My second example happened shortly before I started Wing Studios. I used to work for a design agency and one day I scheduled a meeting with a potential client, to discuss a project. I wasn’t a part of the meeting, despite being close with the client so after the meeting, I asked how it went and my colleagues said it went well and they got along with the client. This agency was still working to get established and tried hard to express confidence and expertise… Which makes sense, right? Show potential clients that you know what you’re doing… No brainer. Well in this particular case it didn’t go quite as planned. A day or two after the meeting I followed up with the client to see how they thought the meeting went and they had a very different review. They liked the work that was coming out of the agency, they had the money to pay for it and felt the product was worth the value but they took the confidence as arrogance and said they wouldn’t feel comfortable working with them.
Now you might be thinking, “Why are you telling me this? By the sounds of things, no one was being a dick.” And you’re right, but this just goes to show that every action is open to interpretation. The only way around this is to really get to know your clients and more importantly get to know your potential clients. Get to know their likes; their dislikes, their core personality traits and most importantly pick up on the way they speak.
This is a basic example but if you’re sitting across from a client that swears like a sailor, are you going to use the words “gee” or “gosh”? Fuck no, you’re going to put your big boy pants on and sailor up because that’s the type of thing that will make them feel more comfortable. The same can be said for the opposite situation. If you’re meeting with a little old lady who’s pushing 100 years old and glowing with a rainbow aura, are you going to swear? Good golly, no! You’re going to be a perfect little angel and hope she sends you packing with her business and a pocket full of Werther’s Originals!
I want the takeaway from this to be -always be yourself- …BUT!… and this is the important part… Be the version of yourself that best fits who you’re interacting with… (unless you’re a horrible person, then maybe be someone else). Nine times out of ten the driving factor of whether or not you get hired is going to be your personality so don’t stop thinking about pricing or honing your craft but be sure to spend some time evaluating your business and the experience that your clients are leaving with.

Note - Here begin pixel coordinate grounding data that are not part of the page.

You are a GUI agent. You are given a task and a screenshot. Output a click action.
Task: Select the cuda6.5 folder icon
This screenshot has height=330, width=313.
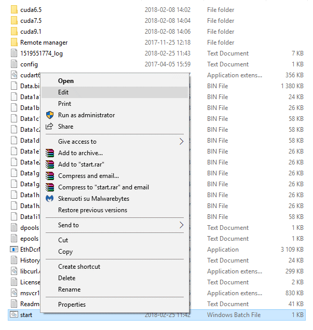click(14, 10)
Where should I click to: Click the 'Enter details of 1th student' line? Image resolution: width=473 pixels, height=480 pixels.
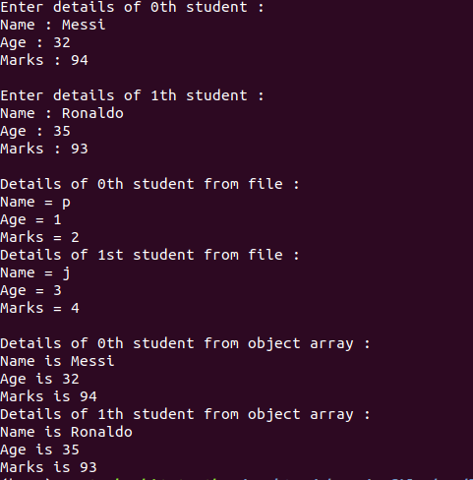[x=132, y=95]
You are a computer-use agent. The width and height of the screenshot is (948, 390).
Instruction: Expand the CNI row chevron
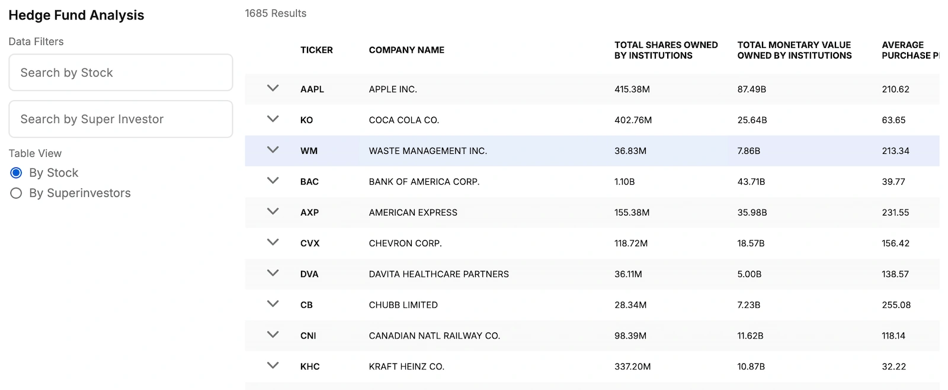(x=273, y=334)
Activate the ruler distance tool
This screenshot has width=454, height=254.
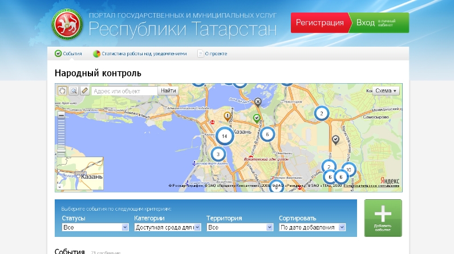(x=84, y=91)
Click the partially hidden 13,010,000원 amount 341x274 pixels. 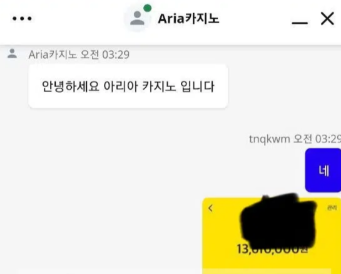point(272,249)
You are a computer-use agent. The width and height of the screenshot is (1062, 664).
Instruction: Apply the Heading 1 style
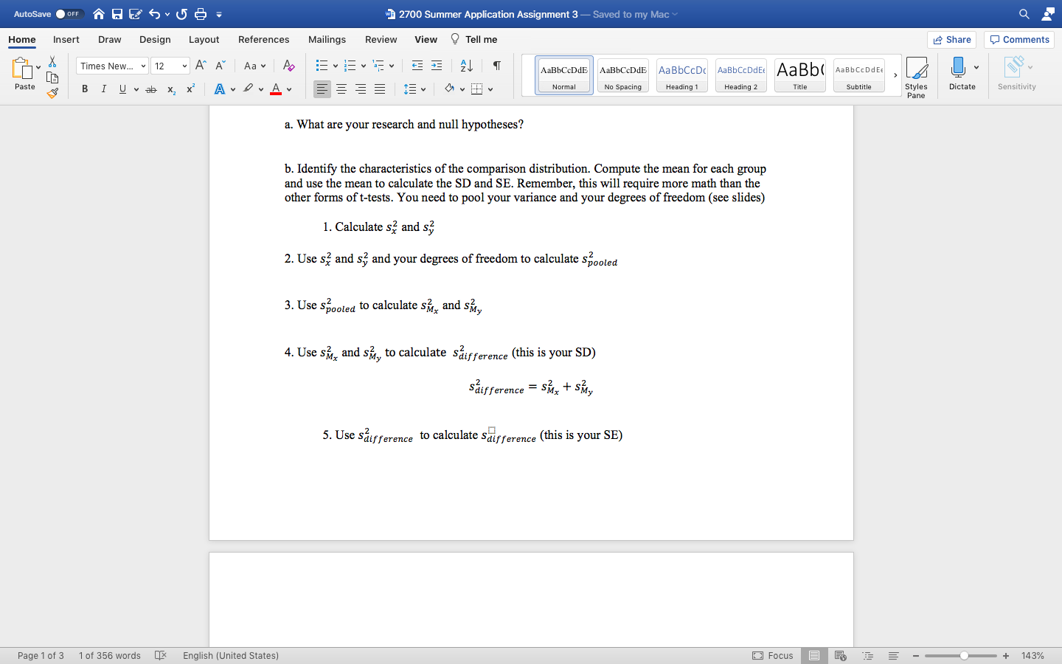681,75
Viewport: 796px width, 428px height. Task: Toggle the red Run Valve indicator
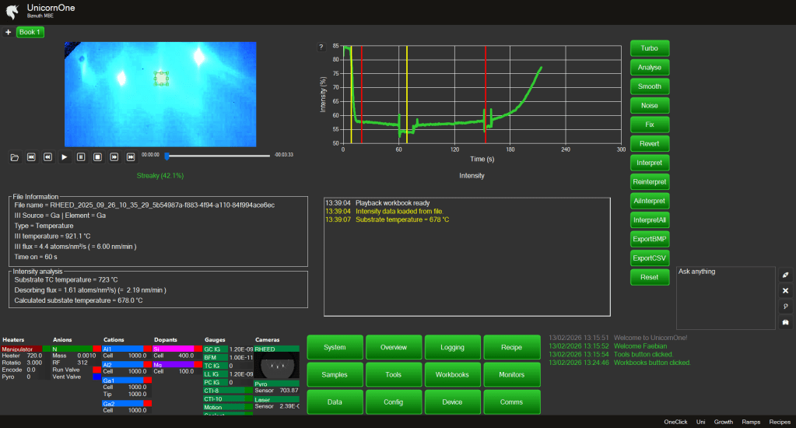tap(96, 369)
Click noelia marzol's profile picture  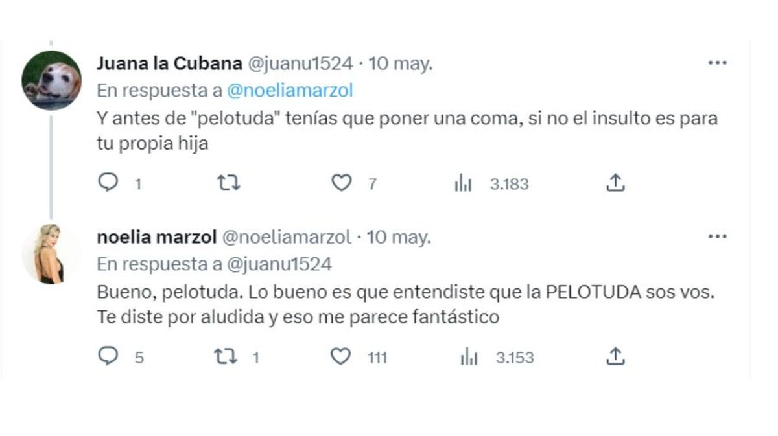coord(51,254)
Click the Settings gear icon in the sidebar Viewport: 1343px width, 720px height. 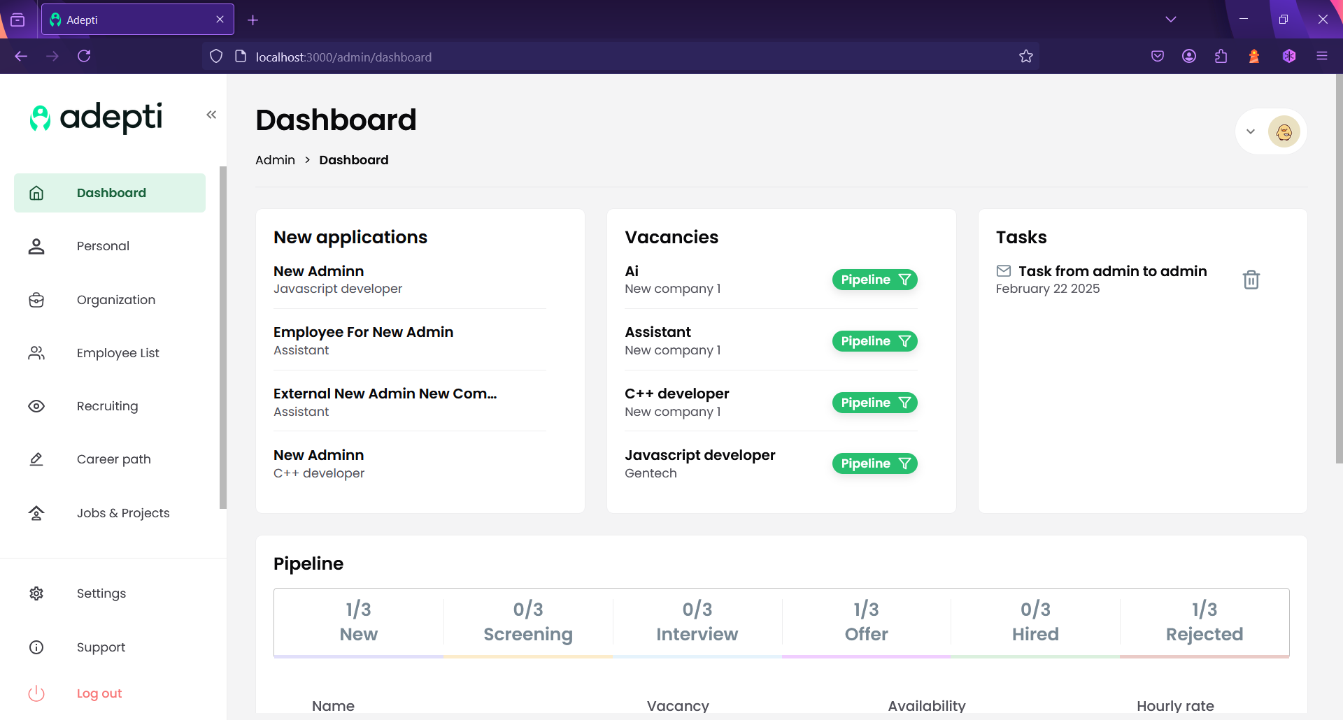pyautogui.click(x=36, y=593)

A few good tips and tricks I can leave you with would be to keep in contact with your clients. After a job is done shoot them a really short email and ask them to leave you a google review or even just ask how you did. For some, I know it seems awkward but It’s not inappropriate to ask for a review and it’s very very unlikely that they won’t take a second to tell you how you did, especially if you did a great job and they’re super pumped about the work you did. Aside from that, I would recommend going to as many social events as you can! Interact with as many different types of people as possible and it will expand your people skills and make you more comfortable with how to conduct yourself in a wide variety of situations… Plus networking is never bad for business.